Григорию автор даже предлагать не стал.
— Удачная книжка получилась, — сказал тот, возвращая экземпляр. — В макете была, гм… шоколад шоколадом, а тут плёнка легла, затемнила цвета чуток, и получилось очень стильно. Как будто держишь в руках, гм… шоколад для богатых.
— Да, удалась, — с невыносимой скромностью сверхчеловека перед простолюдинами, за что хотелось немедленно поднять его на вилы, признал автор. — Думаю, скоро придётся допечатывать.
Григорий закряхтел.
— Это потому что социальная фантастика сейчас в ходу, — быстро добавил Игорь. — Дистопия, драма и всякое такое.
Григорий громко прокашлялся.
— Я могу написать… — с расстановкой прохрипел он. — Драму, мать её, «Три сестры». Я с ними вырос. Я могу написать даже похлеще Джеральда Даррела — «Чурки, звери и другие члены моей семьи».
— Тебе грех жаловаться, — напомнил о чём-то Игорь.
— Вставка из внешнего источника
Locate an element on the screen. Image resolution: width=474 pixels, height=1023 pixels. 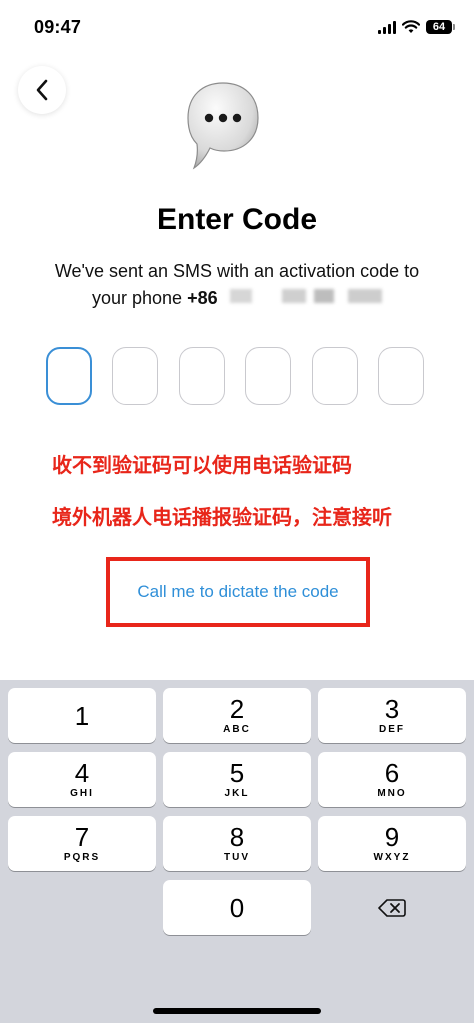
chevron-left-icon is located at coordinates (42, 90).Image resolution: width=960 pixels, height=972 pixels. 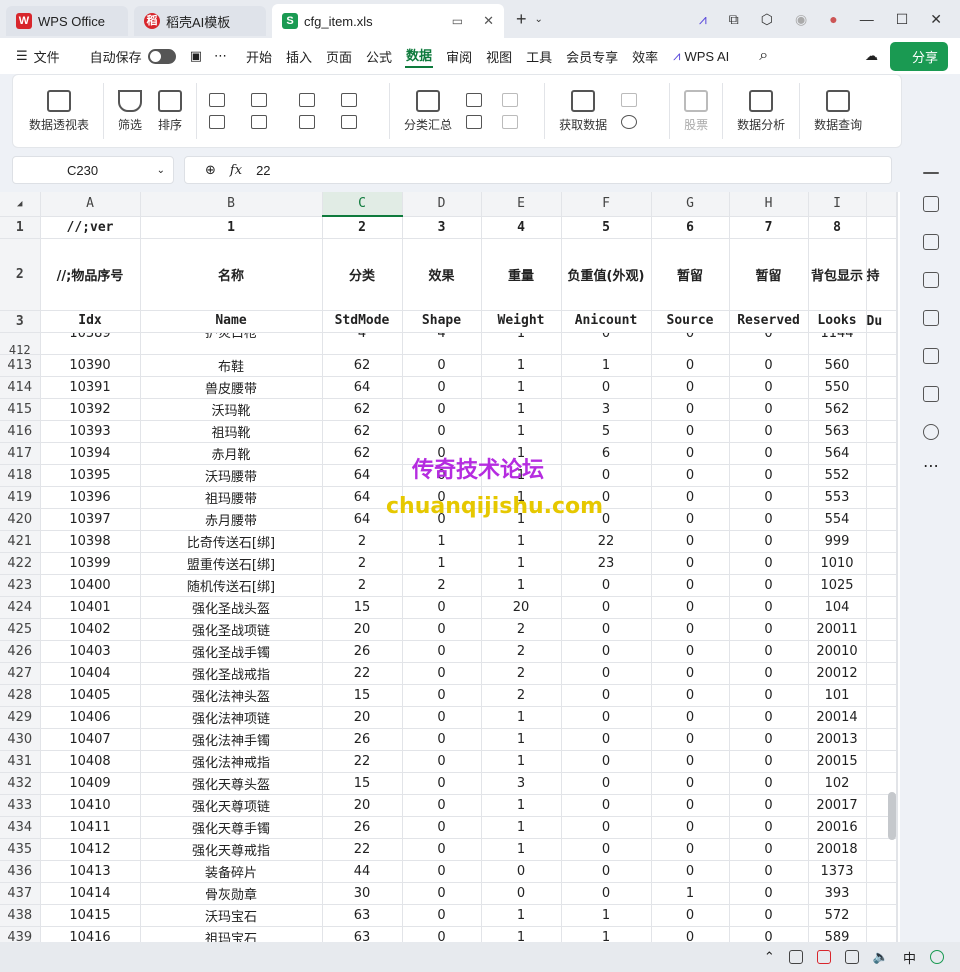 I want to click on more-icon: ⋯, so click(x=931, y=468).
Астролягов навострил уши, но добавки не дождался.
— Сколько у тебя премий? — спросил он.
— Три.
— А книга пятая?
— Так вышло… — с горечью признал Игорь. — Я бы и за прошлую получил, но меня откровенно прокатили. Премию договорились вручить мэтру только за то, что он на «Интерпресскон» согласился приехать.
— Как далёк я от ваших тусовок.
— И слава Богу, — вздохнул Тантлевский и туманно добавил: — Если можешь не лезть — не лезь туда, куда пьяный слесарь восьмигранный болт не суёт.